**GIVEN TEXT:**

-=-=-=-=-

I absolutely love fried cabbage. My grandmother taught me how to make this recipe, but  sometimes I just leave out the sour cream. lol


----------



## kadesma (May 16, 2010)

Ardiva said:


> I absolutely love fried cabbage. My grandmother taught me how to make this recipe, but  sometimes I just leave out the sour cream. lol


Ardiva, 
grandma's are a special  my grandmother use to make this for my mother and uncle, the kids had hot dogs and grams and gramps would have either pork chops or the hot dogs.  Now I make this for my grand kids and they love it. I leave out the sour cream sometimes too. It's still good with a little vinegar mixed in
kadesma


----------



## babetoo (May 16, 2010)

made the cabbage last night, almost burned it, i think the cabbage was to old. i will try again with new cabbage and more attention while it is cooking.


----------



## kadesma (May 16, 2010)

babetoo said:


> made the cabbage last night, almost burned it, i think the cabbage was to old. i will try again with new cabbage and more attention while it is cooking.


I've done that too, not because the cabbage was old  but because I get busy with somethaing else and I end u[ with a mess. Now I make sure to not let the cabbage wilt. If it's left crisp I love it. It's hard to do when you have other things going on. Now dh murders the hot dogs and i watch the cabbage
kades


----------

-=-=-=-=-

**STATED GOAL:**
According to the fried cabbage forum thread, what does kadesma say she mixes in when she leaves out the sour cream?

Element and text location data:
-=-=-=-=-

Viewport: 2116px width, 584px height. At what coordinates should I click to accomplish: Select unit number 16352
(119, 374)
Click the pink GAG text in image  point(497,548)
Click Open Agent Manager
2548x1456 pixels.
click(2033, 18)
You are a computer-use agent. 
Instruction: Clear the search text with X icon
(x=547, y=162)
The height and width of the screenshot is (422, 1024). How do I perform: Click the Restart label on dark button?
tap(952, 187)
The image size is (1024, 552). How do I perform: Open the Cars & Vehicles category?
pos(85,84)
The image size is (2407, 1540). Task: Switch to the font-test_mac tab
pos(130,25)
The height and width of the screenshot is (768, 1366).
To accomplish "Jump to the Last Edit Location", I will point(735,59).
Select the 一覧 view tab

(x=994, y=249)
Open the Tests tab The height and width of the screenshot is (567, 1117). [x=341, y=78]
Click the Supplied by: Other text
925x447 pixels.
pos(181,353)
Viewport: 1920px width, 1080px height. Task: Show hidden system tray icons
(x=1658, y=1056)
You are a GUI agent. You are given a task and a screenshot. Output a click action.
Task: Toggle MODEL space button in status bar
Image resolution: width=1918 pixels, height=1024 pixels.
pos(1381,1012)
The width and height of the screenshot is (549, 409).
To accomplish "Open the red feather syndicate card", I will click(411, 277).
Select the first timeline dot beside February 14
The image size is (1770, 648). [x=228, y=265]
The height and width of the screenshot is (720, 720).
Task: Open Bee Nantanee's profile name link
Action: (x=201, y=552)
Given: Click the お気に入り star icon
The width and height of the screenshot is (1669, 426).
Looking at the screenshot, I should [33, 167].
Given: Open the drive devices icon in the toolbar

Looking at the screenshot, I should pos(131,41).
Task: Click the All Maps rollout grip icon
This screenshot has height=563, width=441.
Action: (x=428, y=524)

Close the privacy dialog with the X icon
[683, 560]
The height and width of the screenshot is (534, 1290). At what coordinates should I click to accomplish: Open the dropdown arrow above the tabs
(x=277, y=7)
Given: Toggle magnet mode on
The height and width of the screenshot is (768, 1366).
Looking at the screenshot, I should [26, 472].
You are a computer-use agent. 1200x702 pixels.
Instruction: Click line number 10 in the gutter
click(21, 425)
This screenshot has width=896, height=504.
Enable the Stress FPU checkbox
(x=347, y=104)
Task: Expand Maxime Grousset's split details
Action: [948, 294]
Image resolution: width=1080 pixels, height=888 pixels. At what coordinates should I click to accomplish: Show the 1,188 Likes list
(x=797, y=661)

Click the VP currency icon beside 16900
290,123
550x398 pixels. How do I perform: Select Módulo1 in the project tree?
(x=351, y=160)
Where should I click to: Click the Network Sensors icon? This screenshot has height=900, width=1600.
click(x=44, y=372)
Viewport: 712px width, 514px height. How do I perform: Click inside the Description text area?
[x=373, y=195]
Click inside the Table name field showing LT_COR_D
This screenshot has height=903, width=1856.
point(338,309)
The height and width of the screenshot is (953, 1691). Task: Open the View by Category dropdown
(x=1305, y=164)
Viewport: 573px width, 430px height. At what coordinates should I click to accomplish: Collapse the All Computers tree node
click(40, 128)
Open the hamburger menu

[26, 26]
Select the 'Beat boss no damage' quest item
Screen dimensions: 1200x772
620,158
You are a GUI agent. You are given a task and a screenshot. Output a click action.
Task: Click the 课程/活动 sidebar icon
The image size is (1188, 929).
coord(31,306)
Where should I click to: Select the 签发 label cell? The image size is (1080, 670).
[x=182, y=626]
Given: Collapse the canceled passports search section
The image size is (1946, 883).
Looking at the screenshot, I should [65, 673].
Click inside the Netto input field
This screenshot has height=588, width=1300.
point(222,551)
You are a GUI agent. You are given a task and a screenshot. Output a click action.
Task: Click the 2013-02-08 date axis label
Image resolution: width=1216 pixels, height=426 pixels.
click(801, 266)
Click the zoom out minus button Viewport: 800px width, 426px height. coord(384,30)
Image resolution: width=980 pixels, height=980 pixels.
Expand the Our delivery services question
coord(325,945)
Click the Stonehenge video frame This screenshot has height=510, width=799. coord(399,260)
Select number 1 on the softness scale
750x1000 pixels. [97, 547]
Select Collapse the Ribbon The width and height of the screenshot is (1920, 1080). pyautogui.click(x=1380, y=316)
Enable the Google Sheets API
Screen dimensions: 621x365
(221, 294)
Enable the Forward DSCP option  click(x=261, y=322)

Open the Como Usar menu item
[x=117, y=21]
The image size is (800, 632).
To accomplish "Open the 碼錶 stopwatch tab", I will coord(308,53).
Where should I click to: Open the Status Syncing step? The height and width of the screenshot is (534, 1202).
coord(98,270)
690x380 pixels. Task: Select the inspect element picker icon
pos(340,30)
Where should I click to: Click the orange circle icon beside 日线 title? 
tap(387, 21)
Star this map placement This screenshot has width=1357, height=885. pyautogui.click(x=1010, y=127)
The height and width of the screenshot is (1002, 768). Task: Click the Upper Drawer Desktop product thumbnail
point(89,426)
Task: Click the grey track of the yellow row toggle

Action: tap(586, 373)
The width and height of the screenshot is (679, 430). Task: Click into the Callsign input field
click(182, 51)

-=-=-=-=-

**REPLY:**
A little vinegar.